BEGIN THE INPUT
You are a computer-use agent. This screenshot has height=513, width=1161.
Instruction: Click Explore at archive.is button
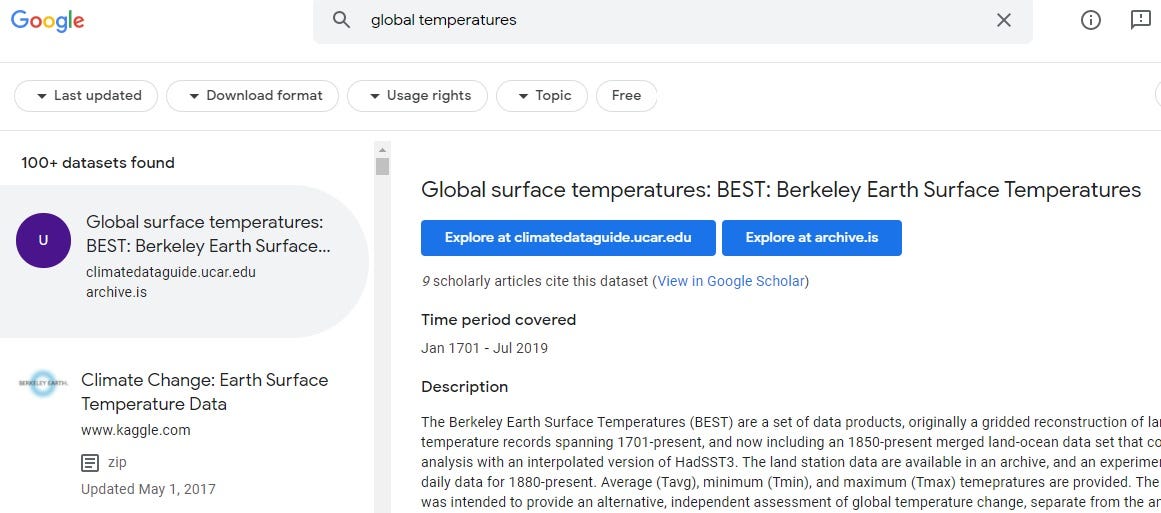coord(811,238)

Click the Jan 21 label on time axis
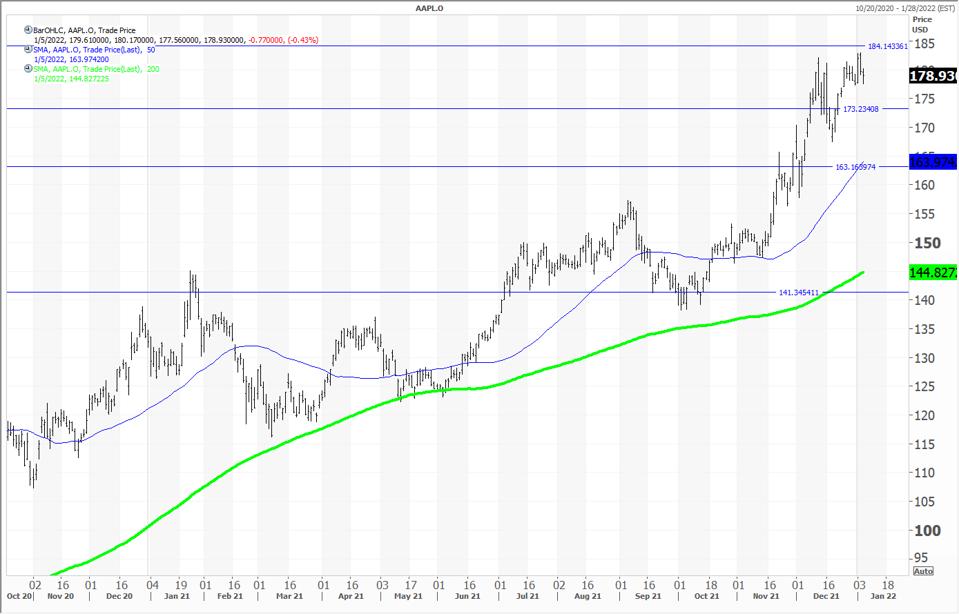click(186, 596)
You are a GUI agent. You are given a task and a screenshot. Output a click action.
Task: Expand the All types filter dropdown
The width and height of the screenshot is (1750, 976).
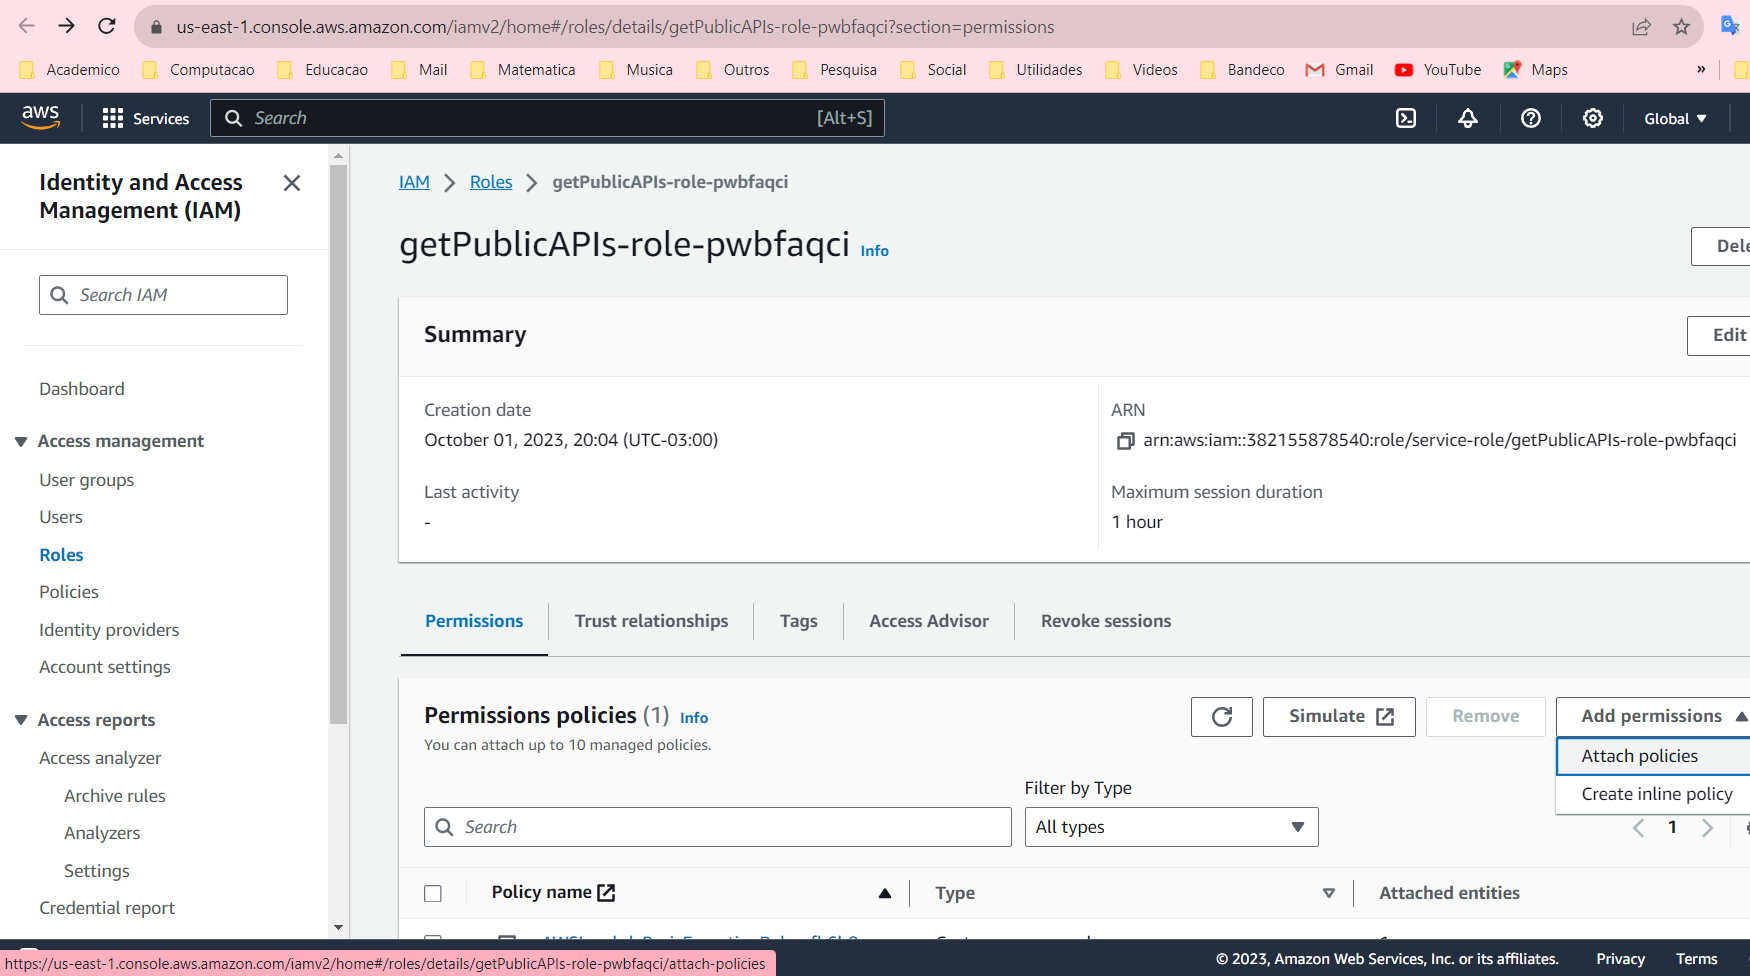(1171, 827)
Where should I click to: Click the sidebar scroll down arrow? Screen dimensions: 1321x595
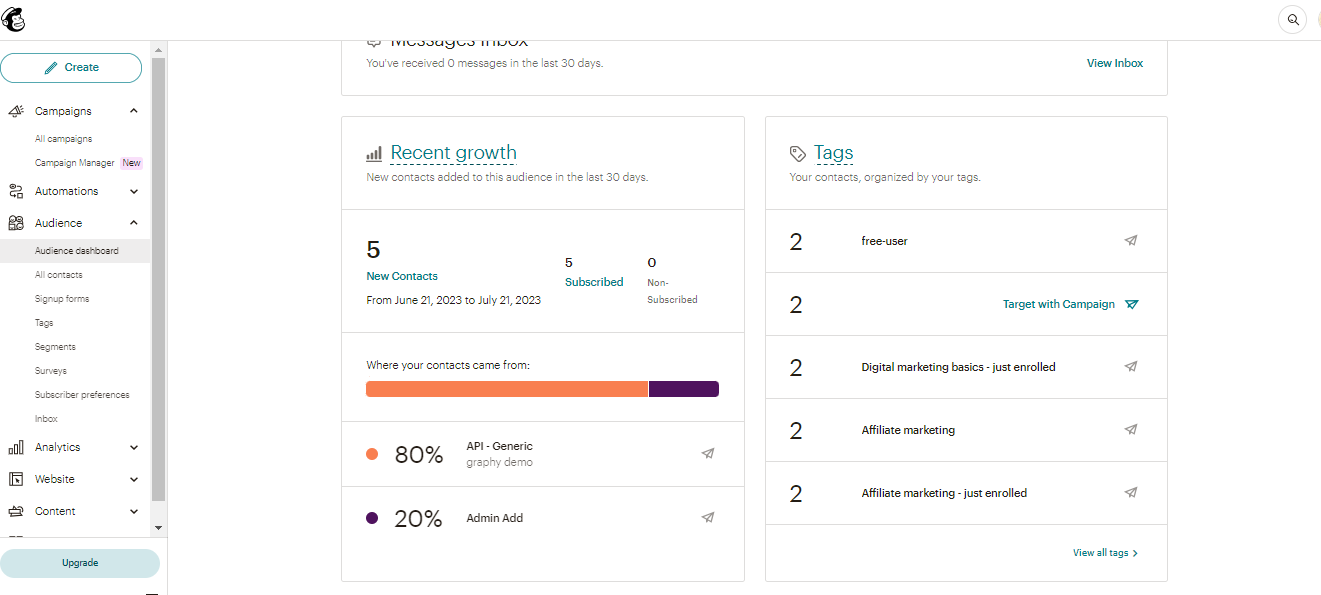tap(158, 527)

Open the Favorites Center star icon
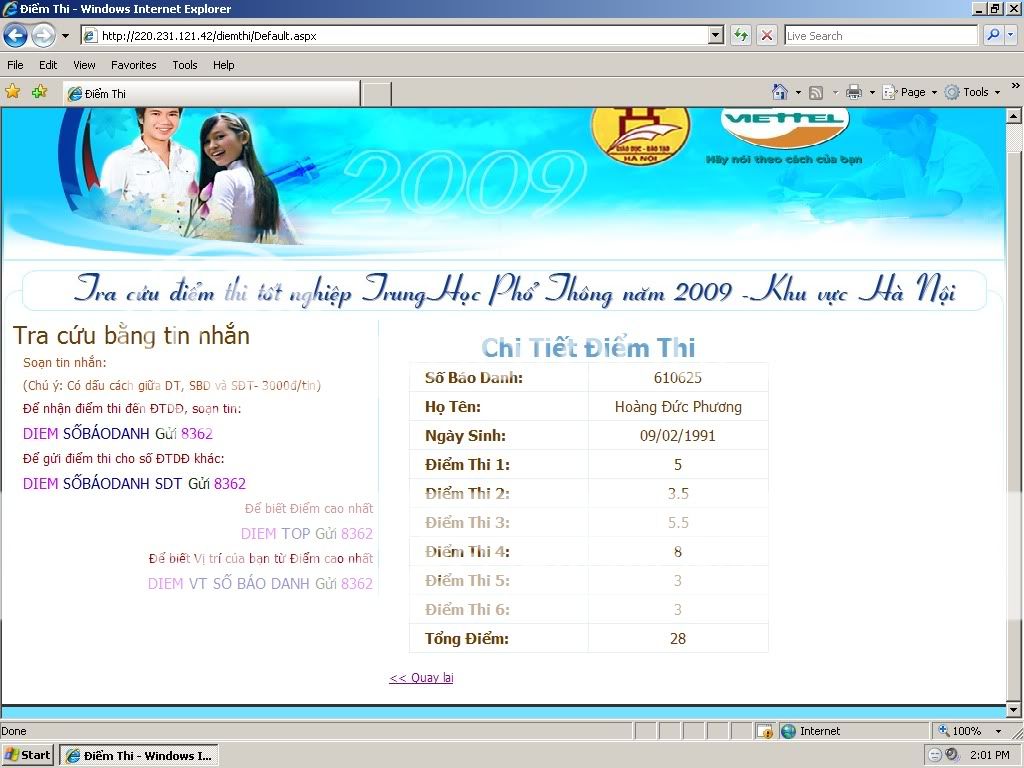(x=13, y=91)
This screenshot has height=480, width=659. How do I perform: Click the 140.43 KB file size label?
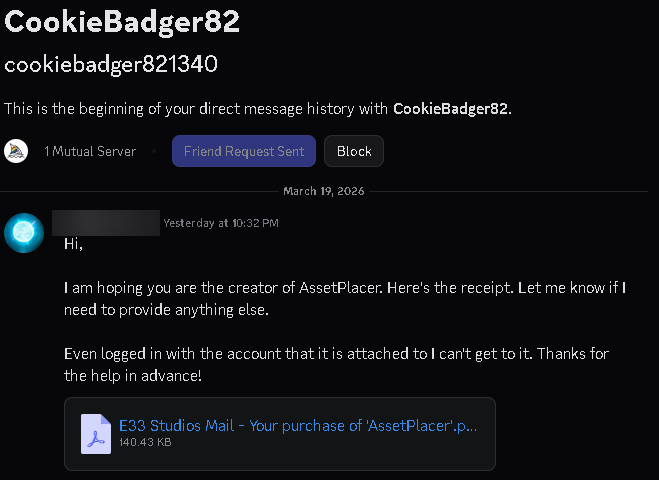tap(145, 441)
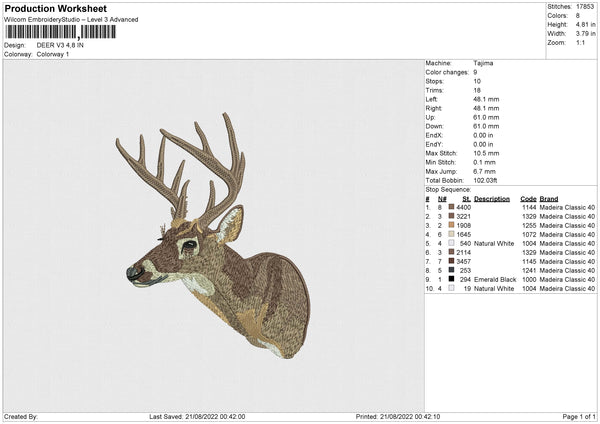Select the swatch beside 1908 stitches

click(x=451, y=225)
END THE INPUT
# WORK REQUEST
Do not include pictures. Copy only the lines running from the line with "Where should I" through the last line of the records, exactly as they appear.

# ANSWER TO THE EXERCISE
Where should I click to: Click the sidebar scroll down arrow? Screen dimensions: 1321x595
tap(158, 527)

Open the Favorites Center star icon
(x=13, y=91)
This screenshot has height=480, width=659. How do I perform: Click the 140.43 KB file size label?
tap(145, 441)
Select the swatch beside 1908 stitches

click(x=451, y=225)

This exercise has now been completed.